Should tenure disappear, instead of profs who question the system?
You know you are living in uncertain time when all the old truths and the old professors are, like, salad. Should tenure lose
tenure, The Scientist asks. Plusa, Richard Gallagher on what tenure is
good for. A while back, I wrote a piece on the problems with
peer review as well.
While I am here, here's Robert Higgs at Lew Rockwell, on the
general atmosphere:
Researchers who employ unorthodox methods or theoretical frameworks have great difficulty under modern conditions in getting their findings published in the "best" journals or, at times, in any scientific journal.

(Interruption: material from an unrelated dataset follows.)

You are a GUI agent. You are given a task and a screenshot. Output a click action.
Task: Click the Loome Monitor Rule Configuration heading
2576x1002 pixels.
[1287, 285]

Scientific innovators or creative eccentrics always strike the great mass of practitioners as nutcases – until their findings become impossible to deny, which often occurs only after one generation's professional ring-masters have died off. Science is an odd undertaking: everybody strives to make the next breakthrough, yet when someone does, he is often greeted as if he were carrying the Ebola virus. Too many people have too much invested in the reigning ideas; for those people an acknowledgment of their own idea's bankruptcy is tantamount to an admission that they have wasted their lives. Often, perhaps to avoid cognitive dissonance, they never admit that their ideas were wrong. Most important, as a rule, in science as elsewhere, to get along, you must go along.